What you have to do: Restate verbatim the span of lines below between the line with "Græstrimmere/buskryddere (328, 330)" and the line with "[Motorcentrum] (45, 62)", including those two lines, and only that span.

═════ Data records ═════

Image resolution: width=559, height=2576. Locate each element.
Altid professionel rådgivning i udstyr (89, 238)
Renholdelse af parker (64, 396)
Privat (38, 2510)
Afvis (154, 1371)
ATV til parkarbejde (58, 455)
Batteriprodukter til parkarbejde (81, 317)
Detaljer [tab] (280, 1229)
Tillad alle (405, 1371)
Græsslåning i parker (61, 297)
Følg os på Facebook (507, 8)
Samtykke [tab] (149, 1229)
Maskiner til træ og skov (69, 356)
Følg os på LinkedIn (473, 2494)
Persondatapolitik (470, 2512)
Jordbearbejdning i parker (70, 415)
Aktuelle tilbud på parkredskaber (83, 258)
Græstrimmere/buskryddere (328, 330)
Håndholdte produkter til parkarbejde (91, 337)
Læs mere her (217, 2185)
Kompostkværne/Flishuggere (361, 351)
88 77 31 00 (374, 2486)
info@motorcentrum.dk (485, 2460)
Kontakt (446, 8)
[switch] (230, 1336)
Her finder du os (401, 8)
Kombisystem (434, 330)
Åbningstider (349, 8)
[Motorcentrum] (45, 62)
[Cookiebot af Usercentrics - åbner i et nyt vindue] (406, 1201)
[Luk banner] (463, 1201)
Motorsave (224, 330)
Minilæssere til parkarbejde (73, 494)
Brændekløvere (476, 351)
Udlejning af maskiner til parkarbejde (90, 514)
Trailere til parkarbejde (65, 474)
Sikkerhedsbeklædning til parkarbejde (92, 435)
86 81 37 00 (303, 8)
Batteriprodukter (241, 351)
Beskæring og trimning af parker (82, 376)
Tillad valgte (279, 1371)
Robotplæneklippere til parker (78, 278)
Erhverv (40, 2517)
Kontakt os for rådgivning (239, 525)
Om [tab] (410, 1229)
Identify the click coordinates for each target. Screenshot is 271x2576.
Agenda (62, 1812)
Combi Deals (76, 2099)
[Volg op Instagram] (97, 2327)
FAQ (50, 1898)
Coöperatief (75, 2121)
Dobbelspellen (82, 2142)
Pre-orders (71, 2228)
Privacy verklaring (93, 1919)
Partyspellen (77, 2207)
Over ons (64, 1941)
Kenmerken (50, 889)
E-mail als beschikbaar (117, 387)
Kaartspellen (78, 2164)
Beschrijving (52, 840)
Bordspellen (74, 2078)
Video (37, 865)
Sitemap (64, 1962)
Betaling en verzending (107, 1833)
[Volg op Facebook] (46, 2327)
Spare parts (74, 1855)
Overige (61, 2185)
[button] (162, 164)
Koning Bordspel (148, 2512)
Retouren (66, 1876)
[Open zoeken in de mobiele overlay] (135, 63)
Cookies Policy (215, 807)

═════

Your response:
Græstrimmere/buskryddere (328, 330)
Håndholdte produkter til parkarbejde (91, 337)
Læs mere her (217, 2185)
Kompostkværne/Flishuggere (361, 351)
88 77 31 00 (374, 2486)
info@motorcentrum.dk (485, 2460)
Kontakt (446, 8)
[switch] (230, 1336)
Her finder du os (401, 8)
Kombisystem (434, 330)
Åbningstider (349, 8)
[Motorcentrum] (45, 62)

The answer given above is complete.